Il en résulte qu’il complète moins de passes que le défenseur moyen du Canadien en sortie de zone et que ses passes sont aussi plus régulièrement interceptées par l’adversaire. De même, Beaulieu se contente souvent de remettre le disque à son partenaire, alors qu’il devrait être celui en charge de mener les sorties de territoire, raison expliquant d’ailleurs que bon nombre d’experts le voyaient évoluer en compagnie de Shea Weber au moment d’entamer le calendrier.
Comme ses passes sont souvent télégraphiées, il commet des revirements à répétition en zone défensive, essentiellement lors desdites sorties de zone, ce qui place le Canadien dans l’embarras. Ces actions ratées permettent alors à l’adversaire de prendre possession du disque en zone du Tricolore et de s’y faire menaçant. Ultimement, cela occasionne des chances de marquer permettant de prendre la défensive à contre-pied et générant fréquemment à des surnombres, comme les revirements commis en ces séquences de transition sont les plus coûteux.
C’est justement parce que Beaulieu ne parvient pas à contrer ses adversaires et qu’il commet trop de revirements en zone défensive que Claude Julien n’a pas hésité à jongler avec ses effectifs. Il faut cependant rendre à César ce qui appartient à César, et avouer que Beaulieu excelle en zone offensive.
Au moment de sa sélection à l’encan de 2011, son instinct offensif a été vanté. À ce niveau, le Canadien ne s’est pas trompé, comme les statistiques individuelles de Beaulieu peuvent en témoigner.

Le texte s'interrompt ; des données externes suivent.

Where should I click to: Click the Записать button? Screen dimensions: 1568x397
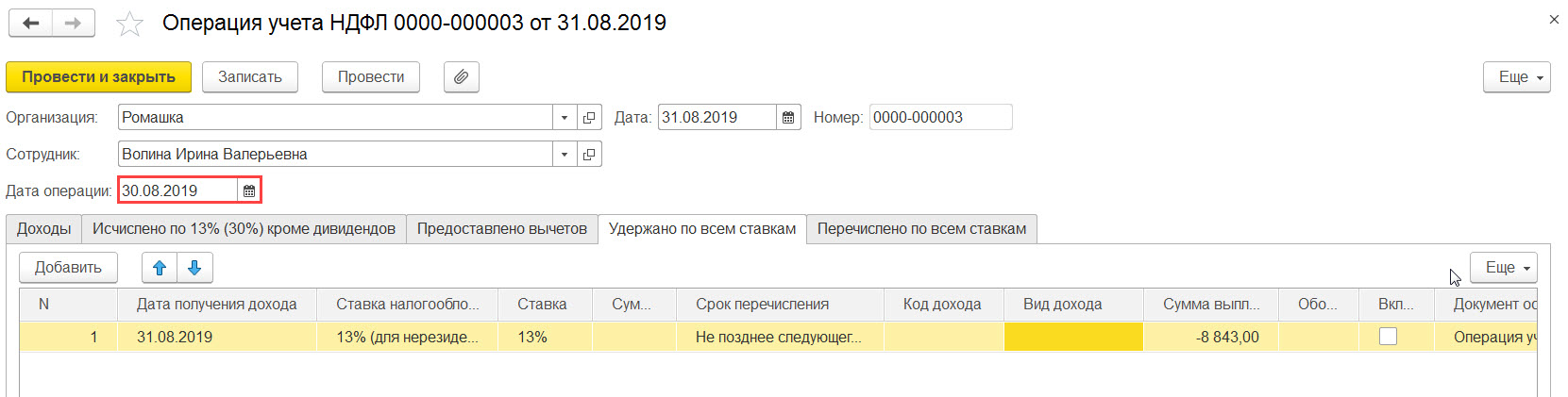tap(250, 77)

Indéniablement, Nathan Beaulieu adore se trouver en possession du disque en zone adverse et organiser les attaques du Canadien. Cela est palpable dès les entrées de territoire, alors qu’il est le défenseur franchissant le plus fréquemment la ligne bleue en possession du disque pour chaque tranche de 20 minutes de jeu passé à égalité numérique. Il s’avère également être l’arrière chez le Tricolore complétant le plus de passes en zone offensive, excellant pour y repérer ses coéquipiers et usant à bon escient la qualité de ses passes, contrastant fortement avec son rendement en zone défensive.
Beaulieu fait également preuve d’une belle maturité au moment de décocher un tir, étant le défenseur du Canadien réussissant à frapper le plus souvent le filet adverse, soit 45,7 % du temps, ce qui est une avance énorme de six points de pourcentage sur son plus proche poursuivant. En atteignant la cible, cela force le gardien à faire l’arrêt et peut causer des retours de lancer pour ses coéquipiers, tout en évitant de commettre un revirement à sa ligne bleue en voyant son lancer bloqué par un joueur adverse.
C’est en cadrant ses frappes et en alimentant à merveille ses coéquipiers que Beaulieu se révèle être le deuxième défenseur du Canadien réalisant le plus de jeux générant des chances de marquer. Cela explique sa récolte offensive intéressante, surtout qu’il n’a évolué que sporadiquement sur la première vague de l’attaque à cinq.
Ce qui est frustrant dans le cas de Beaulieu, c’est qu’il est capable du meilleur et du pire. En zone défensive et offensive, c’est le jour et la nuit, Docteur Jekyll et Mr. Hyde. Beaulieu est une bombe à retardement pour laquelle il est impossible de prédire contre qui la détonation sévira : le Canadien ou ses opposants?